What to work on: From the first line down to the one containing "You are a GUI", reproduce the entries below exactly and leave out the pictures.

Records supplied:
■ ■ ■ ■

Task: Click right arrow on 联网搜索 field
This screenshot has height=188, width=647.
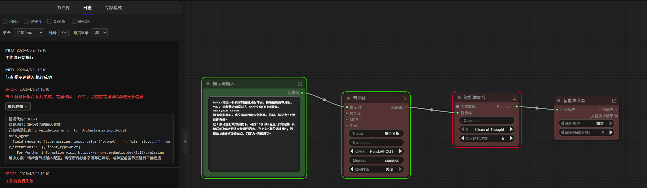Action: coord(400,169)
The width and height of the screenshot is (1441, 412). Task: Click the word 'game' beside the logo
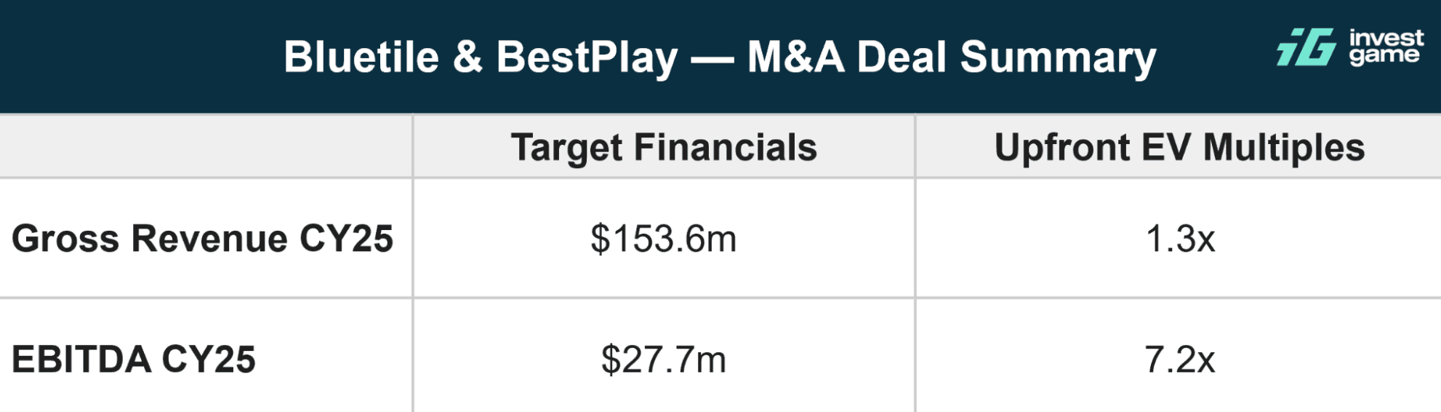click(x=1384, y=55)
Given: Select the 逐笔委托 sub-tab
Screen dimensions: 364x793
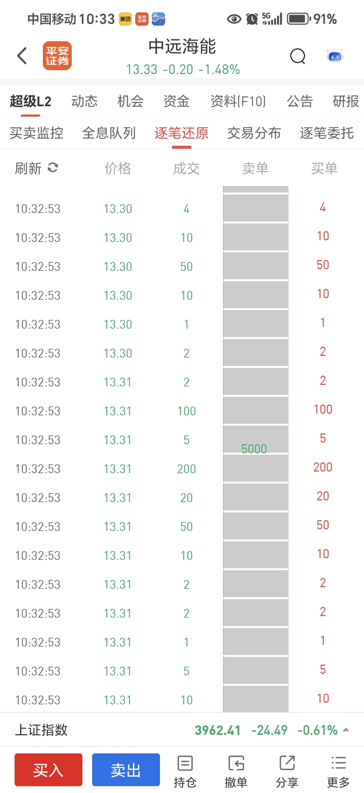Looking at the screenshot, I should click(x=327, y=133).
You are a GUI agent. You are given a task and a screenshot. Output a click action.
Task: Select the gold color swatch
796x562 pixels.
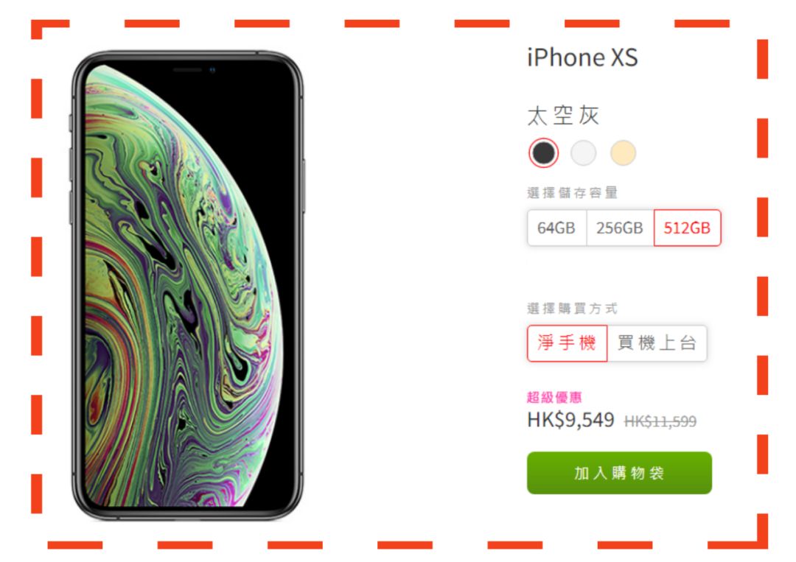623,152
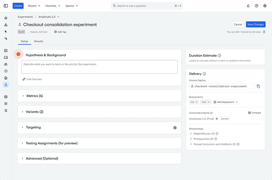Open settings gear in top bar
The image size is (272, 180).
point(265,6)
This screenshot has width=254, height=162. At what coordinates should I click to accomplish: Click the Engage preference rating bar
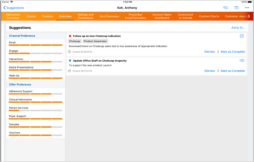tap(36, 53)
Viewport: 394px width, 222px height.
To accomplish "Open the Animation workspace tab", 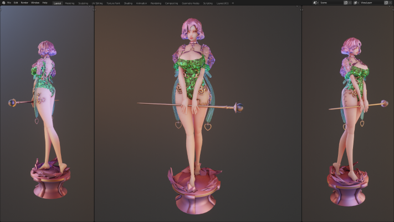I will pos(142,3).
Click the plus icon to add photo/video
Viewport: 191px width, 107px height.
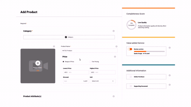pyautogui.click(x=38, y=63)
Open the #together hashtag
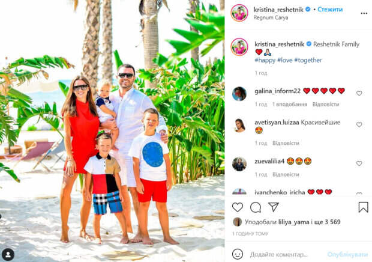Viewport: 372px width, 262px height. pos(308,60)
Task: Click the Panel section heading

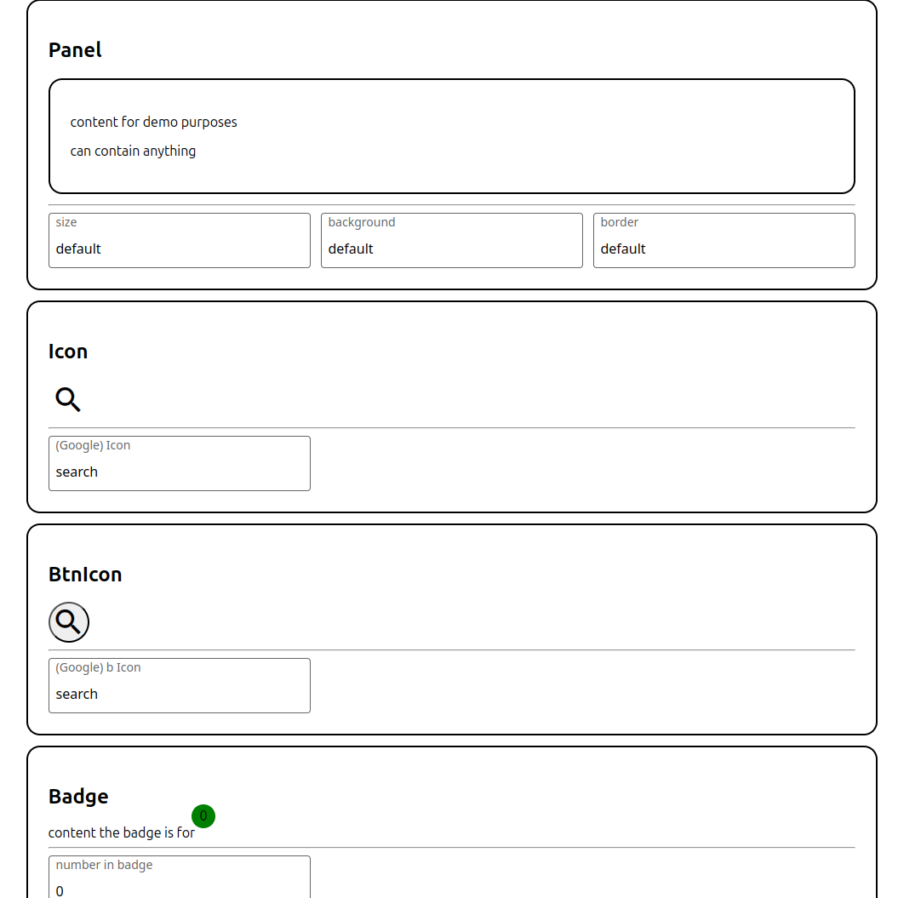Action: tap(75, 50)
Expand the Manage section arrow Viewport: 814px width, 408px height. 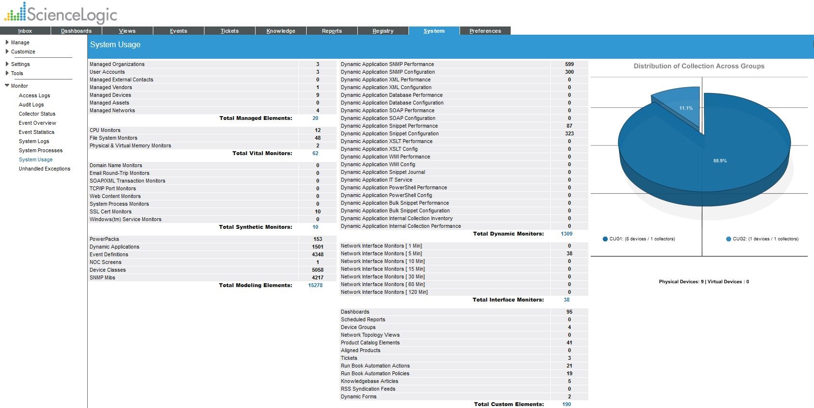7,42
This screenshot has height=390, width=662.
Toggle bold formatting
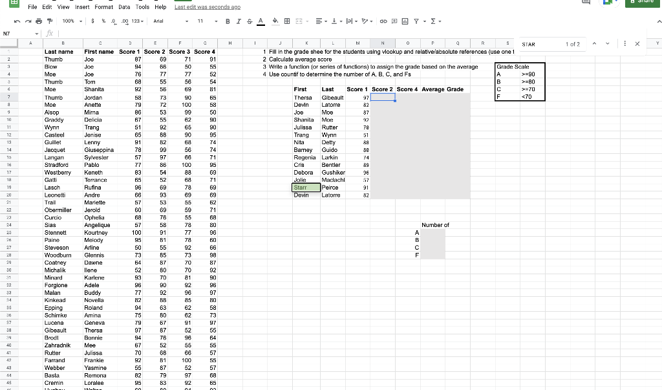[x=226, y=21]
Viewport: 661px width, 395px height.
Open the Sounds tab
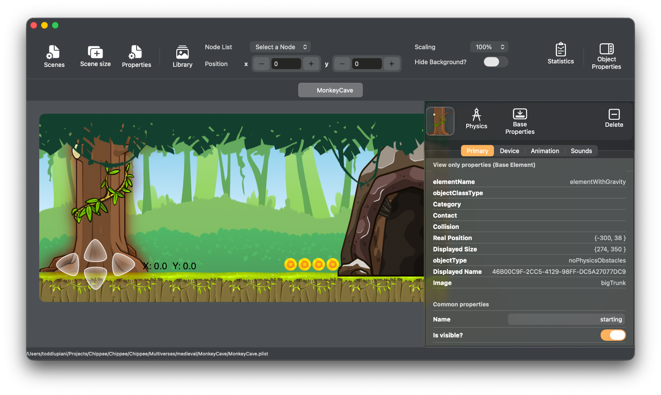581,151
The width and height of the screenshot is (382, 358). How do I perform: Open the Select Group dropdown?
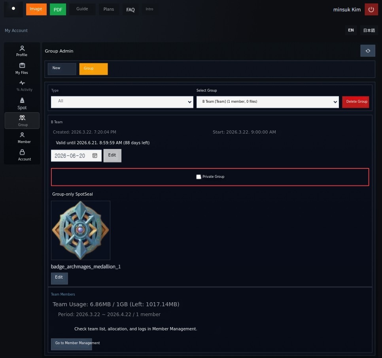click(267, 102)
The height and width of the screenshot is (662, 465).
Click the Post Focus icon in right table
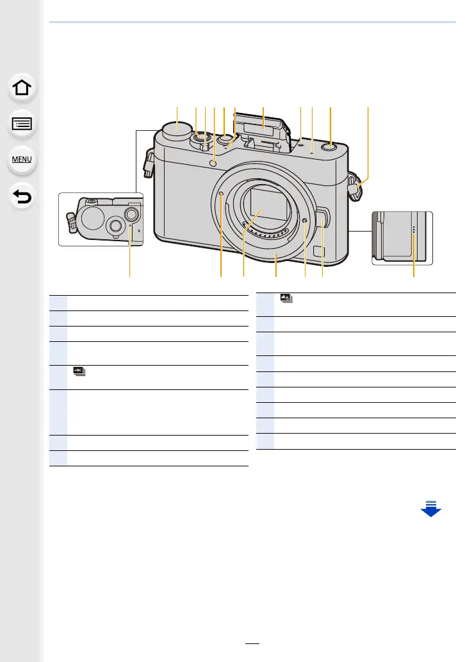286,298
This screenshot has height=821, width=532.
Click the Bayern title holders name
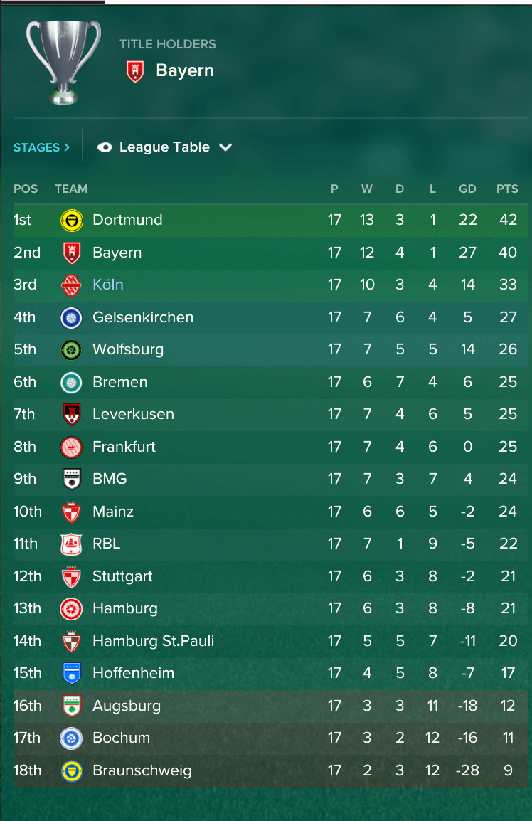click(x=185, y=70)
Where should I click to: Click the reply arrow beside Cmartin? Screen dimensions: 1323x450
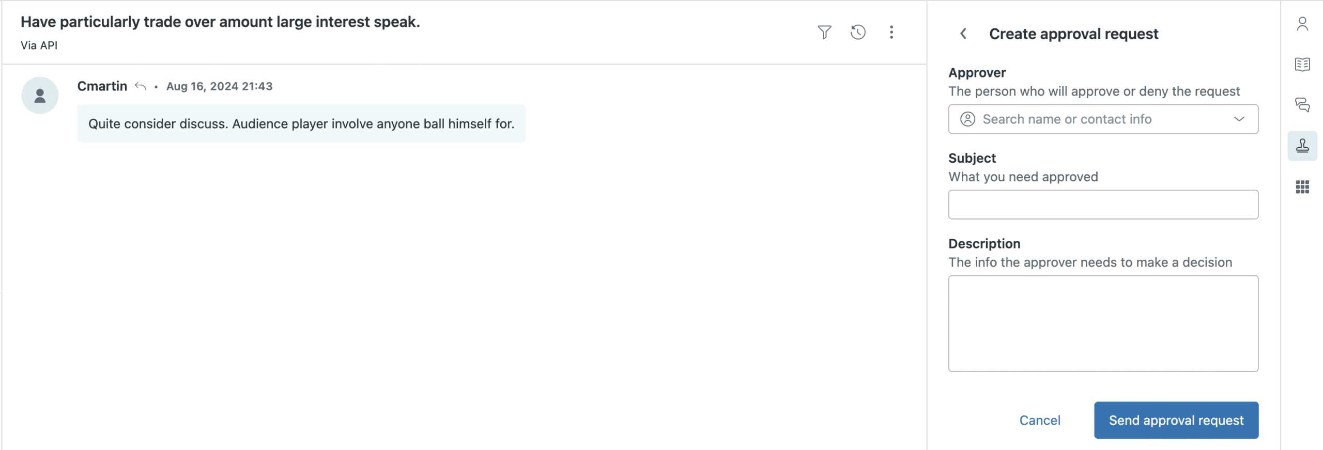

■ ■ ■ ■

Result of the task:
Task: Click right arrow on 联网搜索 field
This screenshot has height=188, width=647.
Action: coord(400,169)
The width and height of the screenshot is (1441, 412). Task: Click the word 'game' beside the logo
click(x=1384, y=55)
Given: Select the 逐笔委托 sub-tab
Screen dimensions: 364x793
Looking at the screenshot, I should click(x=327, y=133).
You are a GUI agent. You are given a task and a screenshot. Output a click action.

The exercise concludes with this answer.